Найти тему

Наследники: белые платочки

Оглавление

Один церковный иерарх, несший свое служение в годы советской власти, вспоминая времена гонений, сказал: "Церковь спасли белые платочки". Действительно, среди прихожан советского и раннего постсоветского периода большинство составляли женщины пожилого возраста. Это они вынесли на своих немощных плечах груз борьбы с идеологической и репрессивной машиной безбожного государства, не раз пытавшейся закатать в асфальт материализма последние ростки веры. Но всякий раз, когда этот страшный каток сдавал назад, они, как подмятая трава, вновь восклонялись, и, обогретые Солнцем Правды, устремляли свои взоры к Небу, откуда должно было прийти избавление. И Бог услышал их молитвы: безбожный вавилон пал, похоронив под своими обломками кумиров коммунистической системы, а правда Божия воссияла еще ярче над исстрадавшейся страной.

Читать предыдущую часть

Много белых платочков встретил я и в Покровской церкви г. Темиртау, когда только переступил ее порог. Это были пожилые, в основном, женщины, которые по субботам и воскресеньям не лясы точили, сидя на лавочках у подъездов, как многие из советских старушек, а приходили в церковь помолиться за своих непутевых детей и внуков, а заодно и за "богохранимую страну нашу, власти и воинство ея". Также, как и город, церковь наша была интернациональной по своему составу: русские, украинцы, мордва, греки, – кого только не собрала сюда со всех уголков земли Русской злая судьба. Но все они были одной дружной церковной семьёй, хотя и довольно почтенного возраста. Позже, когда я стал чтецом, а затем и третьим священником храма, эти белые платочки ещё долго составляли большинство прихожан, так что многие из них стали мне как родные.

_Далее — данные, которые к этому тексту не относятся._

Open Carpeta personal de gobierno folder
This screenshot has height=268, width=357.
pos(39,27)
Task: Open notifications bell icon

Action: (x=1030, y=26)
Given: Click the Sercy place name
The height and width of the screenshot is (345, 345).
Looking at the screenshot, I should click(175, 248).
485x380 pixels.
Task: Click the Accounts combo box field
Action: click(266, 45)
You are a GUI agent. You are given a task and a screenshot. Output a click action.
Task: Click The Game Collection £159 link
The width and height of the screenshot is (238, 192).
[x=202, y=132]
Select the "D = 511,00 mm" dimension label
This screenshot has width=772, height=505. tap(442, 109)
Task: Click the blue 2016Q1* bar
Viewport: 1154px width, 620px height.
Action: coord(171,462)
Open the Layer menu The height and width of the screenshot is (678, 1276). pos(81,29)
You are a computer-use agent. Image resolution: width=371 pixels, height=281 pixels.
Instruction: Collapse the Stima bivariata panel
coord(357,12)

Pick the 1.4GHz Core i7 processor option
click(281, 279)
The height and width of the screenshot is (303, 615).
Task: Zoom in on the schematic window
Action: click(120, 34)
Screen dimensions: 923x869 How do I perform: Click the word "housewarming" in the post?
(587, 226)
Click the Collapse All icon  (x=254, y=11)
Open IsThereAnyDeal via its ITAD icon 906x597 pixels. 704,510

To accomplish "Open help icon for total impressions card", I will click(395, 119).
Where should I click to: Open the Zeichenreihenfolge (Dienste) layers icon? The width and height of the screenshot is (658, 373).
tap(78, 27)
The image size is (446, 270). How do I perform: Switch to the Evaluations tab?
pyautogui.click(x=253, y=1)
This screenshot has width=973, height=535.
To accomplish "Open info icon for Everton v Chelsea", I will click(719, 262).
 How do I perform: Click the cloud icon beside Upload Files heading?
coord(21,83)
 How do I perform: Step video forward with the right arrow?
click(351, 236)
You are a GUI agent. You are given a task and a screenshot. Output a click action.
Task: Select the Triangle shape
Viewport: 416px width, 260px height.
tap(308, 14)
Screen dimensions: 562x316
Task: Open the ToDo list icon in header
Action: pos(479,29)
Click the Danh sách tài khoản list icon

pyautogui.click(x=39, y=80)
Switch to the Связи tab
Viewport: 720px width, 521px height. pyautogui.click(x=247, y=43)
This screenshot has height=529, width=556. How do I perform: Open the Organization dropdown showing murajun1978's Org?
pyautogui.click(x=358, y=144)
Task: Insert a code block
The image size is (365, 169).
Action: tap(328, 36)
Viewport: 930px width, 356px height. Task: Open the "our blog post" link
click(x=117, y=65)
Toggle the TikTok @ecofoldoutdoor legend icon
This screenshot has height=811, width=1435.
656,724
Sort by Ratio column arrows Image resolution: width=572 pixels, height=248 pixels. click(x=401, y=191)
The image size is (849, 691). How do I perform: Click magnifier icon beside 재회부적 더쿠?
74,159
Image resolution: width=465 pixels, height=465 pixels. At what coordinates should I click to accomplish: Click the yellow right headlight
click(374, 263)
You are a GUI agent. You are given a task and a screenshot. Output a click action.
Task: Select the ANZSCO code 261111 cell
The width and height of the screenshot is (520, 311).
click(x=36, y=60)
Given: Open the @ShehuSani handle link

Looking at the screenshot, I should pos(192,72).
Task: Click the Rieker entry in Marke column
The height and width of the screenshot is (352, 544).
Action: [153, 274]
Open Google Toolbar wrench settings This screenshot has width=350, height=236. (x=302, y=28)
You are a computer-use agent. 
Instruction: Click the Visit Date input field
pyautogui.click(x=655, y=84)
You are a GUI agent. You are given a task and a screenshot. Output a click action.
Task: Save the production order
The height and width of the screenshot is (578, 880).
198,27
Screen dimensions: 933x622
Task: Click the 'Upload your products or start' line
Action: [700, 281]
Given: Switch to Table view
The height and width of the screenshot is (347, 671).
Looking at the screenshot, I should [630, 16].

Принимая у них исповедь, и в частных беседах я знакомился с историями их судеб, которые, как и у всех людей, были разными. Но при этом почти все сюжетные линии этих историй имели одну отправную точку. Этой точкой была трагедия, которую они пережили в детстве: высылка семьи в Казахстан, смерть родных и близких в нечеловеческих условиях жизни в спецпоселении. То, что сами они остались в живых, воспринималось ими как чудо, за которое они непрестанно благодарили Бога. Кого-то из них, как бабу Акулину, разлучили с родителями, и они ничего не знали об их судьбе. Кому-то повезло: отправляясь в ссылку в казахские степи, родители догадались зашить ребенка в вещмешок и всю дорогу прятали его среди скудных пожитков от вездесущих взоров сотрудников НКВД. Но оказавшись в лютый мороз посреди голой степи люди гибли: дети теряли родителей, родители – детей.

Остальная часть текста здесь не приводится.